Provenance (Media) The verified origin and chain of custody of a piece of media. Examples are who created it, when, with what tools, and whether it has been altered. Establishing media provenance is central to content authentication and is particularly important for legal evidence, journalism, and publishing.
R
Real-Time Detection The ability to analyse and flag synthetic media as it is being streamed or transmitted, rather than after the fact. Real-time detection is particularly important for live video call verification and broadcast monitoring.
Reinforcement Learning A machine learning method in which an AI system learns by receiving rewards for desired outcomes and penalties for undesired ones. Reinforcement learning is used in the development of increasingly sophisticated generative models. This has contributed to an ongoing “arms race” between content generation and content detection.
S
Supervised Learning A machine learning approach in which a model trains on labelled data (i.e. examples where the correct answer is already known). Data scientists train AI detection models partly through supervised learning, using large datasets of labelled human-created and AI-generated content.
Synthetic Data Artificially generated data, used as a substitute for real-world data in AI training. Synthetic data is useful for building detection models, allowing them to train on diverse examples of AI-generated content without requiring equally large quantities of real media.

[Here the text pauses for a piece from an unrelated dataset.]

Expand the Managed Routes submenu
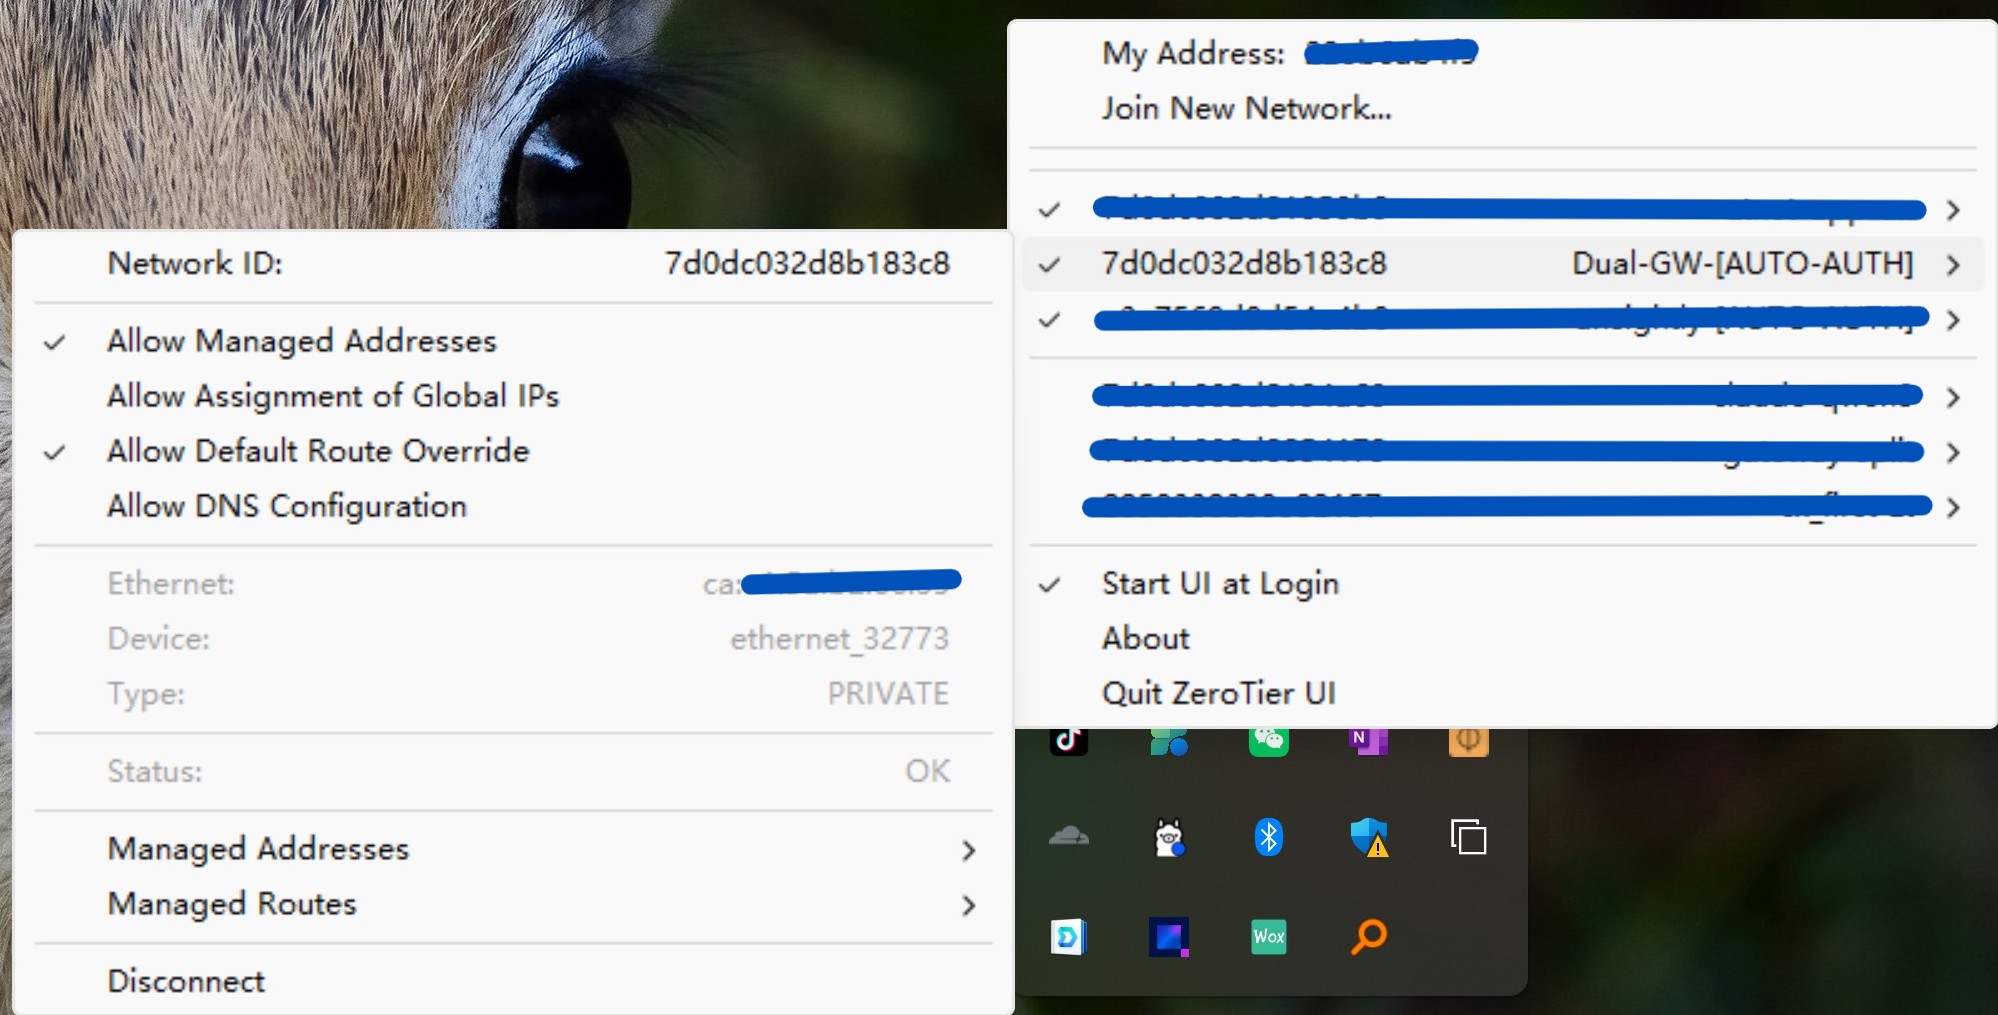Image resolution: width=1998 pixels, height=1015 pixels. (x=231, y=904)
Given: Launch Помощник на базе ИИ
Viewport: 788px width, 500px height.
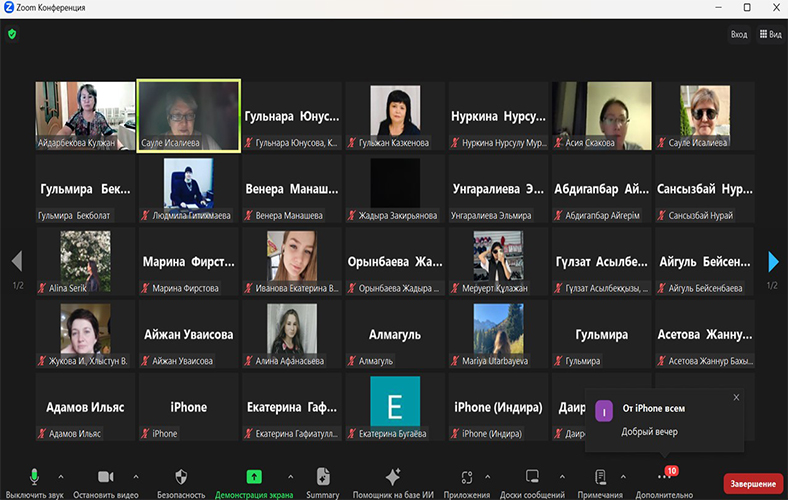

Synthetic Identity Fraud A form of fraud in which a criminal uses AI-generated or manipulated media (such as deepfake video or cloned audio) to impersonate a real or fictitious person. Synthetic identity fraud is one of the fastest-growing enterprise threats, particularly in remote hiring and financial services.
Synthetic Media Any media content that an AI system has generated or significantly altered. Synthetic media includes deepfake videos, AI-generated images, voice-cloned audio, and AI-written articles. Detecting synthetic media is the core purpose of AI Aware’s detection platform.
T
Temporal Consistency In video analysis, the degree to which movement, lighting, and visual elements remain coherent between frames over time. AI-generated video often exhibits subtle temporal inconsistencies such as flickering artefacts, unnatural motion, or discontinuities. Detection systems use these to identify synthetic content.
Training Data The data used to teach an AI model how to perform its task. For AI detection models, training data includes large quantities of both genuine human-created content and AI-generated content, allowing the model to learn the differences between the two.
U
Unsupervised Learning A machine learning approach in which a model identifies patterns in data without labelled examples. Unsupervised learning is used in some detection approaches to identify anomalies and outliers that may indicate synthetic origin.
V
Voice Cloning The use of AI to create a synthetic replica of a specific person’s voice, trained on recordings of that individual. Voice cloning tools can produce convincing imitations from very short audio samples and are increasingly used in fraud, social engineering attacks, and non-consensual content. AI Aware’s audio deepfake detector detects cloned voices in audio and video recordings.
Voice Assistant An AI system that understands and responds to spoken commands. Examples include Siri, Alexa, and Google Assistant. Voice assistants rely on speech synthesis technology that shares characteristics with voice cloning tools. This makes AI audio detection an important capability for verifying whether a voice is human or synthetic.